___ Supplied entries

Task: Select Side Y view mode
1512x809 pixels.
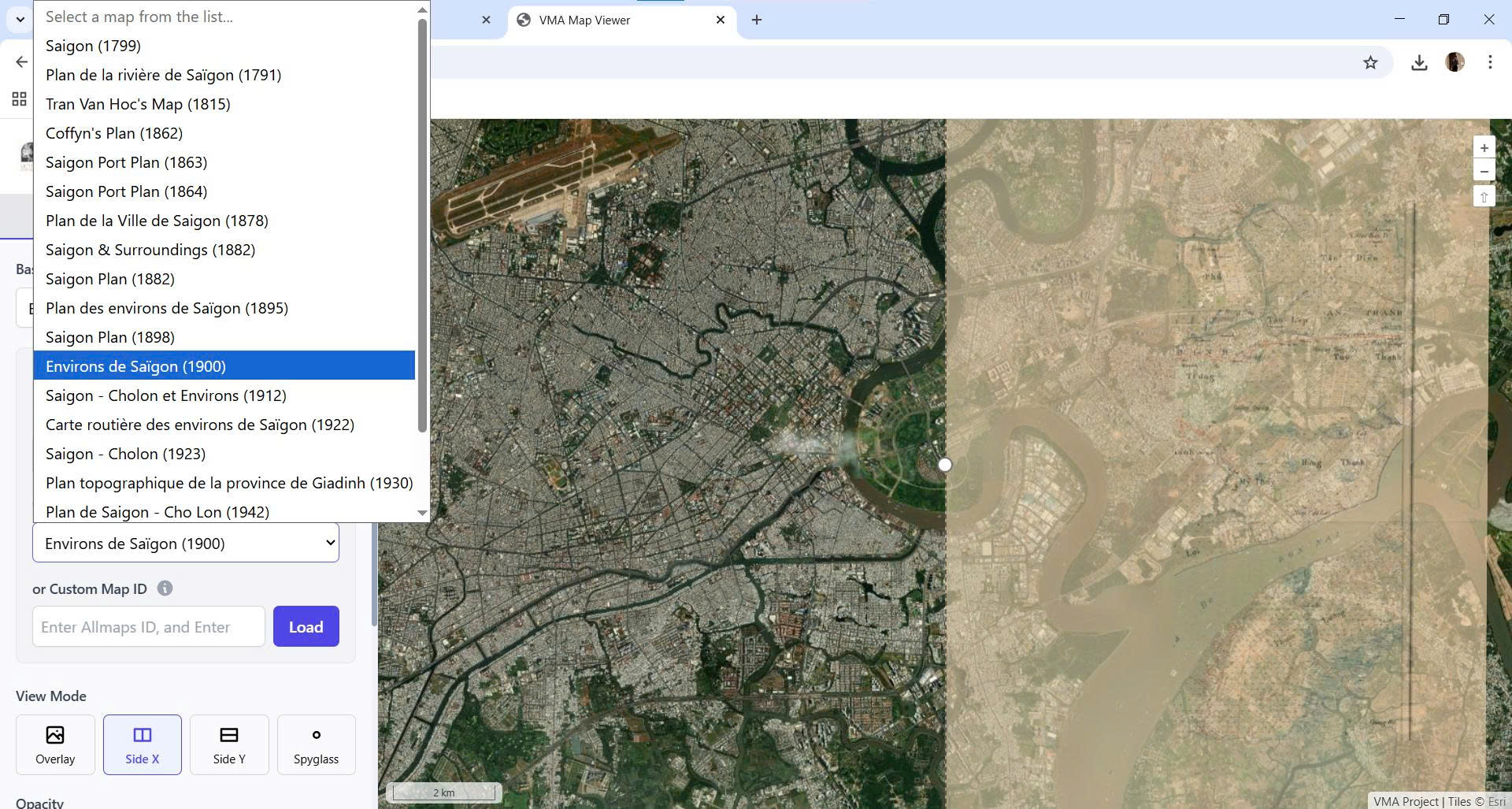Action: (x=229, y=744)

______
___ Supplied entries

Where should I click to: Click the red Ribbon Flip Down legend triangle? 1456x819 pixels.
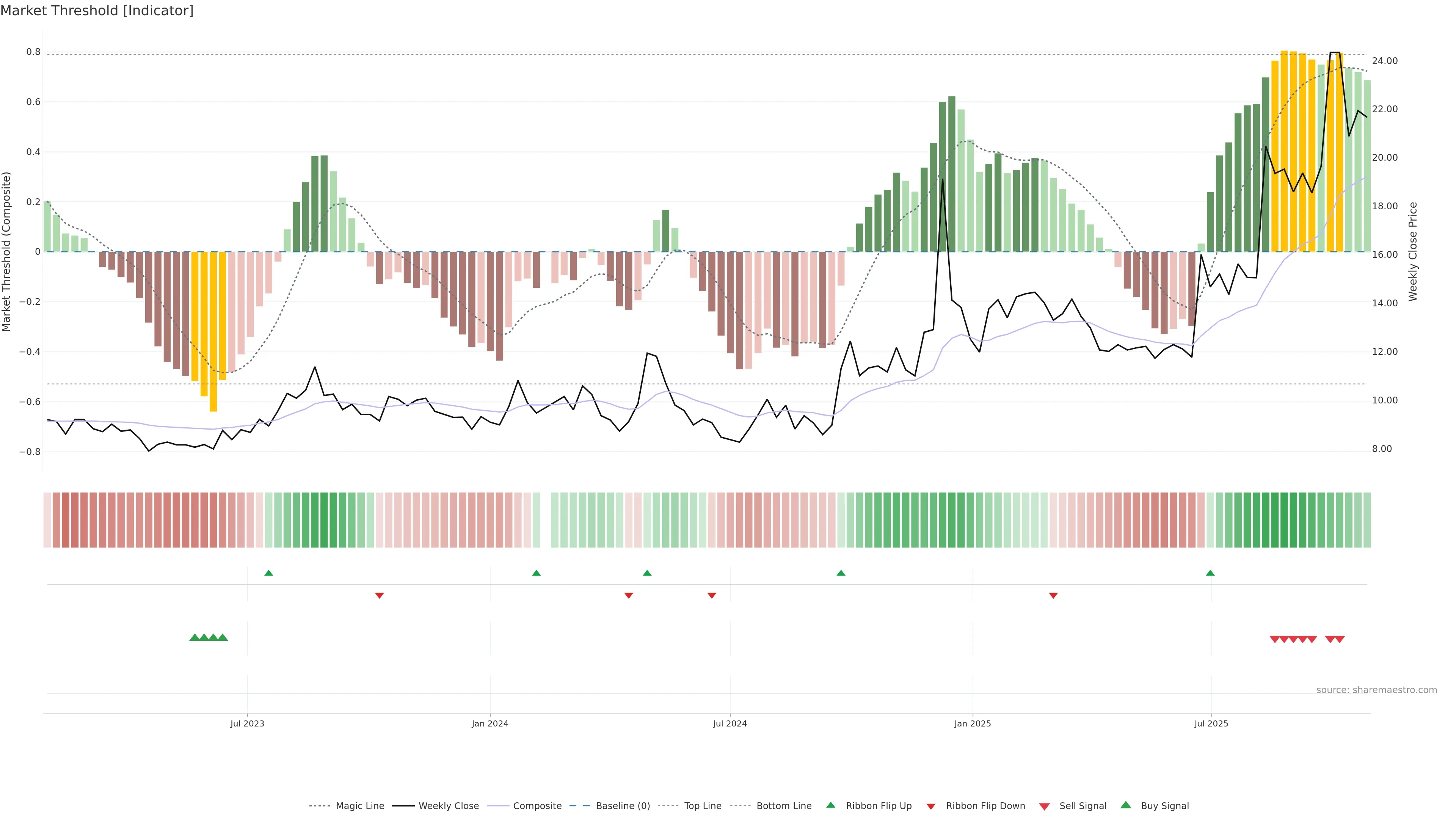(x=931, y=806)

______
___ Supplied entries

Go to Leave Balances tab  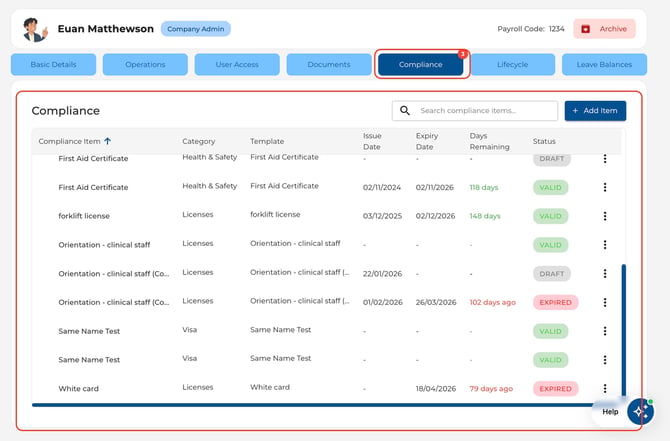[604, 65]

______

§ **Exercise requirements**
Convert the items from the line that contains "Where should I" through the line that contains "(x=931, y=806)" into a numbered list, with both end lines included and blank lines omitted. Leave the pictures out of the list.

§ **Task solution**
1. Where should I click to: Click the red Ribbon Flip Down legend triangle? 1456x819 pixels.
2. (x=931, y=806)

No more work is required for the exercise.